Full Of Spice . . . And Quite Nice

DINING OUT

March 28, 1993|By ELIZABETH LARGE

Charles Tandoor, Charles Plaza, 222 N. Charles St., (410) 576-5095. Open every day for lunch and dinner. Major credit cards. No-smoking section: yes. Wheelchair-accessible: yes. Prices: appetizers $1.25-$4.50; entrees $5.75-$11.75.

The Tandoor in Harborplace, part of a Washington-based group, had as good food as any Indian restaurant in the area -- and the best view by far. It did well in the early '80s but then declined in popularity and finally went under late last year, perhaps because of competition from the hot new spots that moved into Harborplace.

Now the manager of Tandoor and several of the employees have opened a new Indian restaurant a few blocks north at Charles Plaza. It doesn't have the great harbor view, but the food is better than I remember at the old location, the dining room is pretty and the service is superb. Of course, since we were the only customers for most of the evening, I would have been surprised if it hadn't been.

And that's going to be the Charles Tandoor's biggest problem. It's in the spot where Mitsu, a nice Japanese restaurant, used to be. Mitsu certainly didn't fail because of its food or atmosphere but because of its location. Out of sight, out of mind.

Maybe Charles Tandoor can do better. It has a draw at lunch time: an all-you-can-eat buffet for $6.95. The selection changes daily, but the day I inquired it included, among other good things, butter chicken, lamb saag, chicken tandoor, curried cabbage and peas, rice pilaf and dal (lentils).

In the evening the long buffet table is disguised with handsome copper pots and draped Indian fabrics. The narrow dining room is quite contemporary, with blond wood furniture and lots of glass. Pink napkins are fanned prettily in each water glass, and each table has a candle and fresh carnations.

Charles Tandoor isn't just for lovers of fire and spice. Only a few dishes are starred as exceptionally hot. But be warned: While you can enjoy the different flavors and aromas of this food rather than just tasting heat, the spiciness builds. By the end of your meal you won't be sorry you didn't choose the starred items.

Charles Tandoor has the standard dishes other Indian restaurants around here do, but it also offers some I've never tried, such as chat-e-bahar. It's an intriguing salad of chickpeas, diced potatoes and bean sprouts tossed with a fresh-tasting yogurt, lemon and cilantro dressing.

Besides the traditional tandoori chicken, the kitchen spreads plump chunks of boneless white meat with cream cheese sparked with green chilies, then grills them in the tandoor oven until they're juicy and slightly charred.

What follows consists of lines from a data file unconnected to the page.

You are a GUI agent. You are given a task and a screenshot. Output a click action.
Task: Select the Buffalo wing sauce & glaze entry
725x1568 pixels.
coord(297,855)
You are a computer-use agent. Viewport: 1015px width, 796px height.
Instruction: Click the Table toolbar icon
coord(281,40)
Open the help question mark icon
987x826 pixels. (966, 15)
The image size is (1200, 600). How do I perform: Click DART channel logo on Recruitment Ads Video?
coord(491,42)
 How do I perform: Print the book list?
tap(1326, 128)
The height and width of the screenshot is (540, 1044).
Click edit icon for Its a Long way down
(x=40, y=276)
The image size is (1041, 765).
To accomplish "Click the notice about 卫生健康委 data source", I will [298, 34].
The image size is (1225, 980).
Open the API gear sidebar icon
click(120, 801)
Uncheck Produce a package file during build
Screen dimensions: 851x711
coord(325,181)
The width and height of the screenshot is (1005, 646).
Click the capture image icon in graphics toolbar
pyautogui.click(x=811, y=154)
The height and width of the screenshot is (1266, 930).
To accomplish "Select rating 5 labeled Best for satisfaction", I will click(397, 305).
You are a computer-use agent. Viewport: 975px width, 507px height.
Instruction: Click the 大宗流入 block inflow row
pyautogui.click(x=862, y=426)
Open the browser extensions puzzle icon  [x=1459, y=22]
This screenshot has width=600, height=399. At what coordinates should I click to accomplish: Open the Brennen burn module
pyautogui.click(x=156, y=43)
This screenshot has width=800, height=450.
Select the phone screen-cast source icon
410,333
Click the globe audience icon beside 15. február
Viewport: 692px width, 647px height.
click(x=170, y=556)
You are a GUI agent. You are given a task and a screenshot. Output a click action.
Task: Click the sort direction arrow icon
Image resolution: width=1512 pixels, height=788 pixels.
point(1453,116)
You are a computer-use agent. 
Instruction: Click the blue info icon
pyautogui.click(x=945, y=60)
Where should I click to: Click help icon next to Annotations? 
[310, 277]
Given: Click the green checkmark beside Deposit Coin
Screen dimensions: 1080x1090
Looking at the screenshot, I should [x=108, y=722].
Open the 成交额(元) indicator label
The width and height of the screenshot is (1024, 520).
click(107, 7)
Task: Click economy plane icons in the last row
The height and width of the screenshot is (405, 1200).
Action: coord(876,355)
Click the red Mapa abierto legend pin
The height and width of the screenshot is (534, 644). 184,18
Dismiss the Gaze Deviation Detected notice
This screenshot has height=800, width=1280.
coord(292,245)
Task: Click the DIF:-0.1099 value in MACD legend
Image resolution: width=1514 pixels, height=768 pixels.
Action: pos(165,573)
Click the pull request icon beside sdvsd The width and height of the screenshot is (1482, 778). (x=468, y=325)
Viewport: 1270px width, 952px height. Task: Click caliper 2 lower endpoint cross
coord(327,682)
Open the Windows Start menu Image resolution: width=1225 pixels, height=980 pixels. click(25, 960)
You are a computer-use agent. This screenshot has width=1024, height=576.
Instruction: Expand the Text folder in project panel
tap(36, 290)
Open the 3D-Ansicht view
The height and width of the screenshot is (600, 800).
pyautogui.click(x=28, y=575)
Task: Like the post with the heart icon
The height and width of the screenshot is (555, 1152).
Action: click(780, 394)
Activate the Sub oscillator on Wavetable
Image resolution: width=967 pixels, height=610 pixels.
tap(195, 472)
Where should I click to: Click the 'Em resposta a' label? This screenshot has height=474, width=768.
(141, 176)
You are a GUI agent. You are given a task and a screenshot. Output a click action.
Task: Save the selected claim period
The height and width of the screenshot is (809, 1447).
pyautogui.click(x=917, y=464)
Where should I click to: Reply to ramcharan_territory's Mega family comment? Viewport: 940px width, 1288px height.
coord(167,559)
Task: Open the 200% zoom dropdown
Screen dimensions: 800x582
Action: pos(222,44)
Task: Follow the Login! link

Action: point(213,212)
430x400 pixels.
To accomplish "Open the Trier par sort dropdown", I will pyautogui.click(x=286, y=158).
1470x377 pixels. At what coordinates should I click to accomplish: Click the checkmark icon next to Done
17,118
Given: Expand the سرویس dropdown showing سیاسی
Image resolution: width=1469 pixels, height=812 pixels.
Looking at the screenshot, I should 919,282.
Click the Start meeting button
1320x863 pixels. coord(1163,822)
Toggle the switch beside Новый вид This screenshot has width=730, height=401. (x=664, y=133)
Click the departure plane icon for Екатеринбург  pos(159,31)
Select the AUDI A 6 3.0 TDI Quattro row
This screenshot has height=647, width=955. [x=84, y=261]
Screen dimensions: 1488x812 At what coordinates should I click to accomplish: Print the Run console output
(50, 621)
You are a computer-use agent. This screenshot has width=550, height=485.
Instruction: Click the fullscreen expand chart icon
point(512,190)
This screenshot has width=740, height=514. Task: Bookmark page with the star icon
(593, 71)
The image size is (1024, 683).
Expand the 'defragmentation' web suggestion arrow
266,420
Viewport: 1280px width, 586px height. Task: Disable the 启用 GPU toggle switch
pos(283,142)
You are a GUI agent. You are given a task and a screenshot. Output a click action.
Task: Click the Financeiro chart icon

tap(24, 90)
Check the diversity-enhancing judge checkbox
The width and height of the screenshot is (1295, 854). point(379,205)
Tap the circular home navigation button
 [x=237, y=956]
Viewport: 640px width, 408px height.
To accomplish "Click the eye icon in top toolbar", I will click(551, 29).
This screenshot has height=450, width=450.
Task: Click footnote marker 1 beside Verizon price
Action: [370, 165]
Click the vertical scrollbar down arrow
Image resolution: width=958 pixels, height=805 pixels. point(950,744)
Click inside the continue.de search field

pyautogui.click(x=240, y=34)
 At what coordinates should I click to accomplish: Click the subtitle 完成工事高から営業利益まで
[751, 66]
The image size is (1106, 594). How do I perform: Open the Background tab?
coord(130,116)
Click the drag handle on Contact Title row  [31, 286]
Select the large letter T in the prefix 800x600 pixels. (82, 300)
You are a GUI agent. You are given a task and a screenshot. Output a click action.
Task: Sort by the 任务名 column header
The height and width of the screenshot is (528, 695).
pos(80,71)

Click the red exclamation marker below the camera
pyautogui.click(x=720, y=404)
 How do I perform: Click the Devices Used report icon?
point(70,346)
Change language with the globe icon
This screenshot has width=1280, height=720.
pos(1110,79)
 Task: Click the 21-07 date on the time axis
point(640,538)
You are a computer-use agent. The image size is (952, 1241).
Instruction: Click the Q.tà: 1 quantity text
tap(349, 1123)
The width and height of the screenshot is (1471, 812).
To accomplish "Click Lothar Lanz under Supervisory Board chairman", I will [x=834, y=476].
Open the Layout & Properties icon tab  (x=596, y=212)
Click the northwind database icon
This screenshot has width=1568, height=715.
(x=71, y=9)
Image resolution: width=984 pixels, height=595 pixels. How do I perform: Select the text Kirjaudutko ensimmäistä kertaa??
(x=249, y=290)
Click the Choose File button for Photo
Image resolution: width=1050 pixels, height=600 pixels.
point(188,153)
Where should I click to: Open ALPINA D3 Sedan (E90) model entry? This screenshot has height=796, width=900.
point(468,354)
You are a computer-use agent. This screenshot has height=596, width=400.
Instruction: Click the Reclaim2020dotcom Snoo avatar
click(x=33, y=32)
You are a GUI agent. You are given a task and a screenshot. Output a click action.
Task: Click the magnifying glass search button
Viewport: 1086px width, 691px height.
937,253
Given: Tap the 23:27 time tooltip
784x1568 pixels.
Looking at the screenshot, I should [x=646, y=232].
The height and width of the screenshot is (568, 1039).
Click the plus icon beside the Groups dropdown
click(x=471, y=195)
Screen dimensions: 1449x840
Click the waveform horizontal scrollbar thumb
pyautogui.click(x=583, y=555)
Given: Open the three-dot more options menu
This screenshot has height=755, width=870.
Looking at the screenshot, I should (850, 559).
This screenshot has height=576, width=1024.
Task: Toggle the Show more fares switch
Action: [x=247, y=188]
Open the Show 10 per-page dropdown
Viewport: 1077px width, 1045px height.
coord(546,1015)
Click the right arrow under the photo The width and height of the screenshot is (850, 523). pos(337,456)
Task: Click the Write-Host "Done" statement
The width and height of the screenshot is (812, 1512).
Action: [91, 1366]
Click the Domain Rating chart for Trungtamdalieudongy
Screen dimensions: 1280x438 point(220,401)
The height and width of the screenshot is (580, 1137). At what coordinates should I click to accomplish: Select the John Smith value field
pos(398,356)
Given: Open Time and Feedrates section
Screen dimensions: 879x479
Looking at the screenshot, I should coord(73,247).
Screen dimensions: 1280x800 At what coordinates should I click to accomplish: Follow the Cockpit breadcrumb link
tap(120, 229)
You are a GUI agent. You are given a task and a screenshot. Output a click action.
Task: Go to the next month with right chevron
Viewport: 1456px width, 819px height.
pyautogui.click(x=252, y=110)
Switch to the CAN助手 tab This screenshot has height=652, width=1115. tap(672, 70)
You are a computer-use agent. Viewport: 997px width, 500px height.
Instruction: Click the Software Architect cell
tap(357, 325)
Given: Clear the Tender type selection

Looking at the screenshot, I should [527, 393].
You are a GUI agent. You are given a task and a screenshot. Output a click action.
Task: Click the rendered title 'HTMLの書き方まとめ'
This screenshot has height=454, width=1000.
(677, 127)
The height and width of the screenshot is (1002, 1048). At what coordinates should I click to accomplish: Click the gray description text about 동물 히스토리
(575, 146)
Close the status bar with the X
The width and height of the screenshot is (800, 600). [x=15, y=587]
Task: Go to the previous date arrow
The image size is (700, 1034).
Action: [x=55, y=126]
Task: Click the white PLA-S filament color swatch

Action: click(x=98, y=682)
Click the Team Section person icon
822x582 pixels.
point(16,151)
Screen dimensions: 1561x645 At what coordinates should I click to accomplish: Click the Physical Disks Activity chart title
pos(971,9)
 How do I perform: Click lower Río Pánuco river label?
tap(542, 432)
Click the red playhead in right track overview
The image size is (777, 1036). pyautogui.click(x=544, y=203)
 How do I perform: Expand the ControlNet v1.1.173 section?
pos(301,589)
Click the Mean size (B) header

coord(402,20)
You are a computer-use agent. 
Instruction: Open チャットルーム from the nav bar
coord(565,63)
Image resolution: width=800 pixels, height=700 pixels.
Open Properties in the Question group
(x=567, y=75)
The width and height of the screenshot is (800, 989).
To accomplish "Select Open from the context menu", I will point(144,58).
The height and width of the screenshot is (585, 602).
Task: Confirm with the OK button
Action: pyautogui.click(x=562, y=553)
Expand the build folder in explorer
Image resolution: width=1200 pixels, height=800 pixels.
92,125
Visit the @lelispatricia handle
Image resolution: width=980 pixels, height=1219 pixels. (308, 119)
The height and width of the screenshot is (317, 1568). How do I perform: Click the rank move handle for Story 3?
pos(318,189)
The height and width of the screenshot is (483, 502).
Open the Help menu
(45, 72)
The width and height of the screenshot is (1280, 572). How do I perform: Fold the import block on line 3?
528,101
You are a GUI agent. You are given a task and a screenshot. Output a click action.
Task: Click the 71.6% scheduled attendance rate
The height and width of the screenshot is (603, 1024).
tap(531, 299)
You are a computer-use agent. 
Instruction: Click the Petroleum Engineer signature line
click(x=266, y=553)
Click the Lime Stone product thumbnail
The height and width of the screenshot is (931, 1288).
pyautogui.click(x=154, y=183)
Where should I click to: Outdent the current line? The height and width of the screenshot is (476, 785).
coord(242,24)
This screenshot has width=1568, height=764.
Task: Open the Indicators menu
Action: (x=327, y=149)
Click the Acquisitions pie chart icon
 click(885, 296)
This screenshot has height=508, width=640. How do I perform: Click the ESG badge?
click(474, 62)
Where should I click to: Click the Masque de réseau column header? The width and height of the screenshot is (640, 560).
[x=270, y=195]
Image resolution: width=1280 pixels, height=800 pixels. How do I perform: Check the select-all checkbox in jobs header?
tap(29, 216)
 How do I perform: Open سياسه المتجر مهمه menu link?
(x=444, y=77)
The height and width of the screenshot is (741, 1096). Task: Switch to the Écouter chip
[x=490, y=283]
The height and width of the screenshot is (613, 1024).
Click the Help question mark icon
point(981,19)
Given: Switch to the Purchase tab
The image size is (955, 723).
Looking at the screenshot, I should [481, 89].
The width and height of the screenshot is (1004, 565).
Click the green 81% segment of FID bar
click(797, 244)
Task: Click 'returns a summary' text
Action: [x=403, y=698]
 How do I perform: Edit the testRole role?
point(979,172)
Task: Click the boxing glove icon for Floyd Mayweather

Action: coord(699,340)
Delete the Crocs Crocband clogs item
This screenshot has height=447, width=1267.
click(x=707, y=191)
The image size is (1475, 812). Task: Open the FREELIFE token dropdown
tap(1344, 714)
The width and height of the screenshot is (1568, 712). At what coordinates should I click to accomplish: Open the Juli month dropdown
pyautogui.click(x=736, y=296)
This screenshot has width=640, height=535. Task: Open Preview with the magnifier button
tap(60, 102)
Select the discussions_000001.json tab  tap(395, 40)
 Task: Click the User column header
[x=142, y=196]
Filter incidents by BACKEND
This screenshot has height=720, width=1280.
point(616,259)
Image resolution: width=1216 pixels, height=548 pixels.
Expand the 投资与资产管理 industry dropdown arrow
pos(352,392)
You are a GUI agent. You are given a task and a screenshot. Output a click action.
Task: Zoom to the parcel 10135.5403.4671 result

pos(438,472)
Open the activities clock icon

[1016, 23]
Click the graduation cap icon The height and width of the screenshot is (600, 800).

If you'd like to sample a variety of dishes, try either the vegetarian or non-vegetarian thali, both of which come with rice, two little puffed-bread puris and crisp, crackerlike pappadums. The vegetarian version included creamy yellow lentils; ginger-tinged eggplant, onions and tomatoes; potatoes and spinach; and a medley of vegetables, mainly cauliflower, in a red hot chili sauce.

Small, tender chunks of lamb shahi korma had a complex sauce -- spicy but not fiery -- made with yogurt and almonds. The shrimp in jhinga masala were babies, but they were firm and fresh and had a zingy tomato, green pepper and onion sauce.

The side dishes and breads are an important part of an Indian meal -- don't skimp on them. We tried naan, unleavened bread grilled in the tandoor oven, which managed to be both chewy and crisp. And raita is always a must; the cool yogurt and #F cucumber combination soothes the most fire-assaulted palate. You can get old favorites here like samosas, the appetizer pastries stuffed with potatoes and peas or meat. Charles Tandoor's have the right balance of bland starch and spices; you eat them with fiery-sweet tamarind sauce or fiery-tangy coriander sauce. Or try Charles Tandoor's version of dal soup, thin and slightly grainy with an intriguing undertone of lemon and spice.

Our waiter asked if we were going to eat "family style." When we said yes, he placed a second table catty-cornered to ours to serve from. It made for easy, uncrowded sharing of dishes.

We ordered desserts without having much room left for them. Alas, there was no more homemade mango ice cream. The other choices included gulab jamin, an indescribable dessert that involves a ball of milk powder and sugar syrup. In its defense, it was served hot, which made it actually palatable. The same couldn't be said of Indian rice pudding (if you're used to the American version); it was thin, very sweet and milky. Have instead a tart-sweet "milkshake" made of mango and yogurt -- soothing after a spicy-hot meal.

If none of those appeals, get ready for why I nominate Charles Tandoor as Baltimore's trendiest Indian restaurant: You can also end your meal with a cappuccino, and a very nice cappuccino at that.